Well, considering I’m preparing an offer on a property that has 5 offers today, the easy answer is ‘yes’!
However, it’s worth pointing out, the term “bidding wars” is often thrown around with a lack of understanding.
Multiple offers or competing offers are probably more accurate descriptors.
I think the term “bidding wars” leaves the consumer with the impression that there may be a back and forth between buyers who essentially out-duel one another with bids until the winner prevails! Not quite exactly how it goes, but let’s have look at the market in front of us, and I can explain what has changed and what has stayed the same.

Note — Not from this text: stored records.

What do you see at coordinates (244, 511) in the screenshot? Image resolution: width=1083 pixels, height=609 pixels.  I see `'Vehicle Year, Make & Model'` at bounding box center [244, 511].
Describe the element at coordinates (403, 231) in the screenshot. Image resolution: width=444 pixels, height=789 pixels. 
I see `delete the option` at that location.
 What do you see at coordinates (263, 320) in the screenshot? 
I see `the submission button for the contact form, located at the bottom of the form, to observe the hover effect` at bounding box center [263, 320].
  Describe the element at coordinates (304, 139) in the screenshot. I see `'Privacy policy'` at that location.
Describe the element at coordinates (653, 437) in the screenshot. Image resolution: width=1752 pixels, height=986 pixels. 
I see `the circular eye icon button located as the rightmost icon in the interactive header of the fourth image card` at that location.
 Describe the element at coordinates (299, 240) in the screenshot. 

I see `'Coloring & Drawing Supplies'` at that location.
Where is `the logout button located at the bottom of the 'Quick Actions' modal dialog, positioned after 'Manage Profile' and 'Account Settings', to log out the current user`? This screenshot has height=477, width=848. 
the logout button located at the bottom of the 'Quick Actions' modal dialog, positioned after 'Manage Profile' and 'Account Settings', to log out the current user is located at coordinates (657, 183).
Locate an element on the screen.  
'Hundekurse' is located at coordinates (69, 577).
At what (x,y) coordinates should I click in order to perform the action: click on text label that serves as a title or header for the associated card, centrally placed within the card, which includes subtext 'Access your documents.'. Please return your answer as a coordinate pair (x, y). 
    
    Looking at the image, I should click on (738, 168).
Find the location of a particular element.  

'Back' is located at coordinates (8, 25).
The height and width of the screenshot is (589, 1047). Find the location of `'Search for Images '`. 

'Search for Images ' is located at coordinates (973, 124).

I have been selling real estate in Guelph for 15 years now – wow, it sounds long even saying it! Although I look at the year between 2016 and 2017 as the most aggressive seller’s market I have seen in that time…
There have always been multiple offers.
If something was priced right, people bid. Simple as that. The difference was just how far people pushed. During my second year in real estate I was on the unsuccessful end of 27 multiple offer scenarios. What happened? Was I just not any good at what I was doing? No, I do not believe that to be the case. Rather I perhaps had an unrealistic approach to the growth patterns of real estate and failed to realize that real estate always makes us looks silly. What looks expensive one year looks like a great deal the next year.
There is a conditioning we go through with anything which holds any value.
For example cars, houses, vacations etc. where it takes time to get used to what something costs now, but then we readjust and have an easier time paying for it.
My father was in the parking lot business – yes, paid parking lots in Toronto. He rented pieces of land and operated them as public parking lots. I worked for him every summer, and this was my first lesson in “supply and demand”. As the parking lot filled, the prices would change. I can still remember the look on the first customer’s faces that drove in when I had turned the sign to a make-shift $20. That seems to be a bargain now.
So why have there been “bidding wars”, as people loosely call them, for all this time?
Well frankly we just have never had enough supply and the city’s population has been growing.
That year when I learned a hard lesson about how many times my clients would want to buy a house, someone else would be there too. Homes weren’t selling for 50k over, but they would go for asking price or in some cases 5-10k over, which seemed so aggressive at the time. “They overpayed!” we would say in the office the next day, trying to make ourselves feel better and smarter. But I soon realized that with Guelph’s consistent increasing value, that “extra” 5-10k paid was more than made up in a year, and the new owners could relax and start to enjoy their purchase which in a short time would be seen as a bargain.
Let’s put things in perspective:
Over asking price, under asking price, or just asking price really doesn’t matter…
Depending on what the property is worth. If I price a 500k house at 400k and it sells for 515k, did it really go for 115k more than it should? No, it’s our perception that says that. You do have to acknowledge that in order to be successful in a multiple offer scenario, you in most cases have to pay the most. Sure, conditions and closing date factor in on the sellers decision, but more often than not the dollar is what they pay attention to the most.
Have I clearly explained what is happening in our market? I think so. Really nothing has changed. Sure, compared to a couple years ago people are not paying that much over what the asking price is, but I have seen some houses go for 100k over this year, and I have seen others go for 100k less. What was the difference between them? How they were priced and supply and demand conditions.
Whether or not there are bidding wars shouldn’t be the determining factor of why you get in or get out of the market.
Remember real estate is always about “time in”, not timing. I know I have said that before but I love the thought. It has helped me understand how to get the most out of my real estate investments – “buy then wait”.